When the bushings flew out of the well, and the TDS landed in the company mans office, do you think he turned around and looked at your spreadsheet?
Spreadsheets are what is killing this industry.
The driller needs a real time display, in cyberbase, that shows a tooljoint in relation to all his rams as they pass through the stack. This is achievable, it is something that drillers have asked for for years.
"When the bushings flew out of the well"
If you're referring to the "bushing" it never was in the well...
Look. Can yall just stop it with the stupid dick measuring contest and get back to the tech discussion?
Real time monitoring would be great, BUT, it looks to me that their tool joint had been spaced correctly for circulating, does anyone come up with different numbers?
Thanks Alf, I was sitting here scratching my head thinking, gee, how can a driller possibly not know critical information about his drill string, such as where to place it so to not grab on a joint, etc.? The answer is, he can't not know. At least using a spreadsheet, and yeah, I could make one that would do it in about five minutes. That said, I'm surprised that the procedure isn't somehow automated, and that the entire drilling procedure isn't automated for safety, to increase productivity and to reduce labor costs. Certainly it will be soon, check this video out of an automated cpt pushing machine.
Automated CPt rig
And speaking of writing things down on a form in an aluminum clipboard. How are things like critical pressures, pump volumes, etc. recorded and displayed? Is the lack of proper display of this information a potential contributing factor to the blow out?
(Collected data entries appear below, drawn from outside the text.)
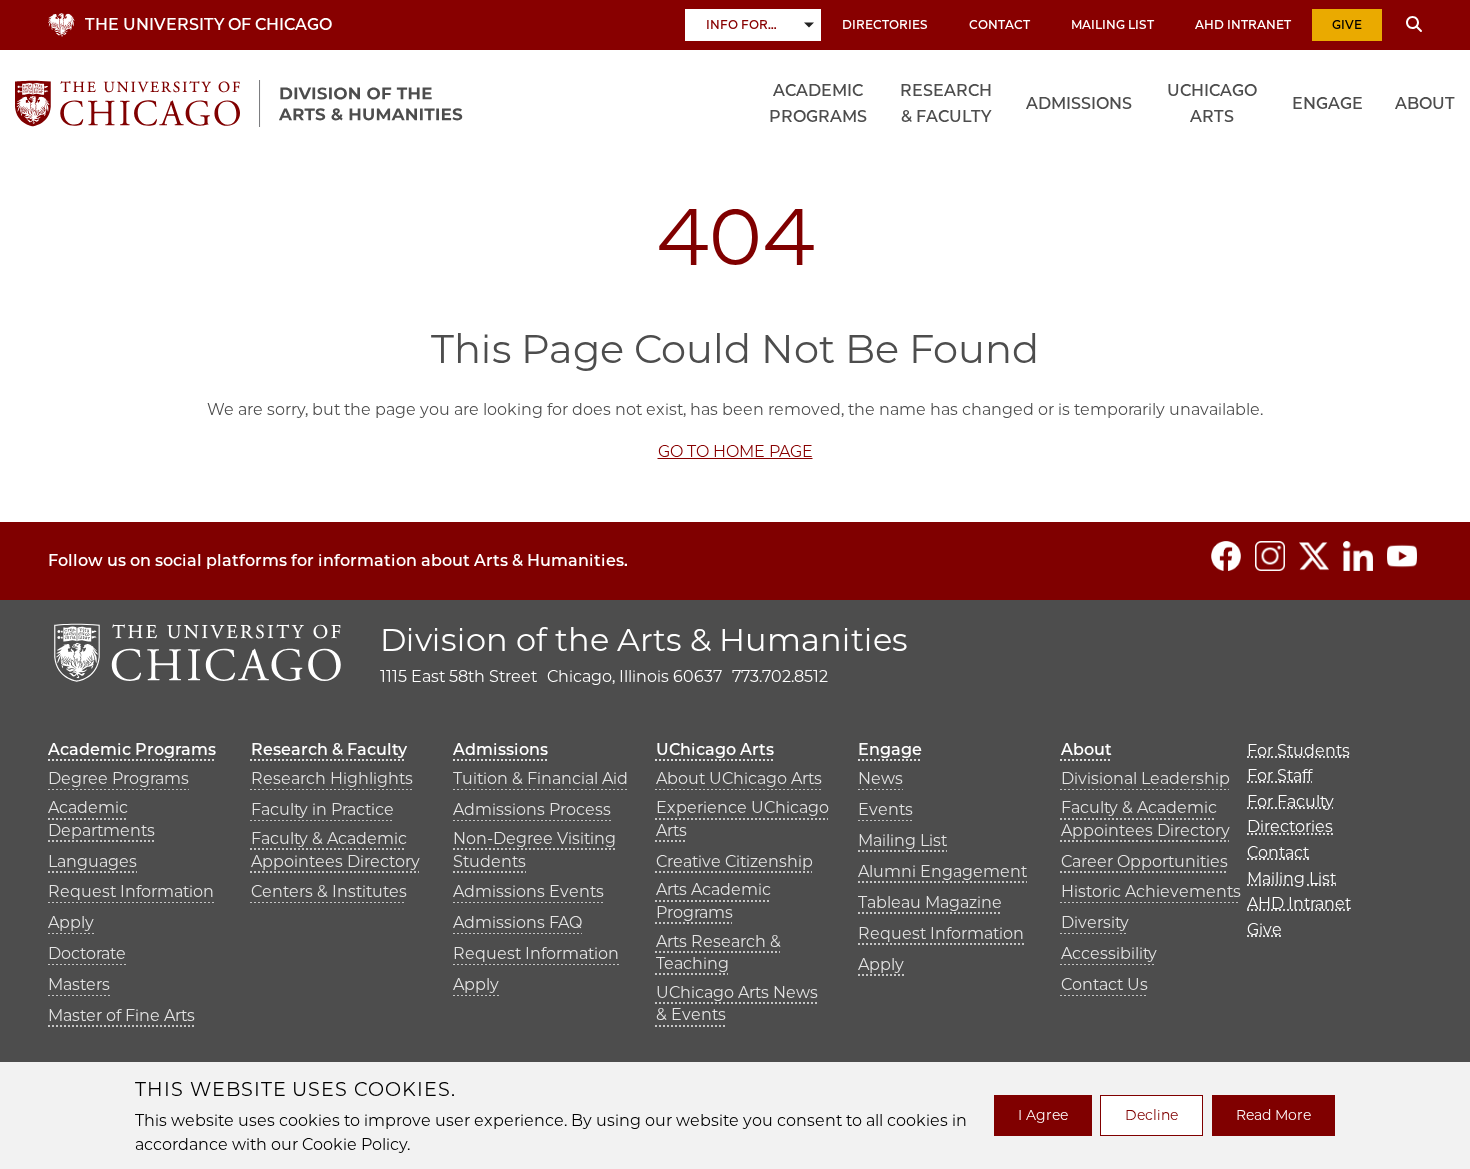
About (1425, 103)
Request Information (131, 891)
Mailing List (1112, 24)
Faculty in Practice (322, 809)
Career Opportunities (1144, 861)
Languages (92, 861)
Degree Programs (118, 778)
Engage (1327, 103)
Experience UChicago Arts (742, 818)
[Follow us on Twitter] (1314, 556)
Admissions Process (532, 809)
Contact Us (1104, 984)
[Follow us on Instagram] (1270, 556)
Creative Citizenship (734, 861)
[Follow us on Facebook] (1226, 556)
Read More (1273, 1115)
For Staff (1279, 775)
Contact (999, 24)
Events (885, 809)
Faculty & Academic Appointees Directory (335, 849)
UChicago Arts (1212, 103)
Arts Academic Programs (713, 900)
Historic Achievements (1151, 891)
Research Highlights (332, 778)
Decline (1151, 1115)
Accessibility (1109, 953)
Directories (885, 24)
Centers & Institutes (329, 891)
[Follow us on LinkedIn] (1358, 556)
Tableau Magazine (930, 902)
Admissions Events (528, 891)
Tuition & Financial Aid (540, 778)
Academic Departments (101, 818)
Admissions (1079, 103)
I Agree (1043, 1115)
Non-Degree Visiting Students (534, 849)
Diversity (1095, 922)
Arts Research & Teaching (718, 952)
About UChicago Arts (739, 778)
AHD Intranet (1243, 24)
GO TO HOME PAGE (735, 451)
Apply (71, 922)
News (880, 778)
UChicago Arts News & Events (737, 1003)
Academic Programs (818, 103)
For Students (1298, 750)
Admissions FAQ (517, 922)
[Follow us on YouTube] (1402, 556)
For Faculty (1290, 801)
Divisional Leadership (1145, 778)
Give (1347, 24)
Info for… (741, 24)
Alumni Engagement (942, 871)
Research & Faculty (946, 103)
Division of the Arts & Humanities (644, 639)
"and that the entire drilling procedure isn't automated for safety, to increase productivity and to reduce labor costs."
** on it since about 1930
Hearing video from Kenner La last Friday.
What jumped out at me during the testimony of the BP well design engineer was a question that Halliburton asked him. Halliburton designed the cement job on that last section of casing to have 21 centralizers. How many centralizers did BP use in that last section? His answer was 6. So, my question is wouldn't a cement bond log have been particularly useful to have before displacing to sea water, since they had gone with so few centralizers?
If we can use an ROV to cut riser in 5000 feet of water the drill string calculator display should be a breeze.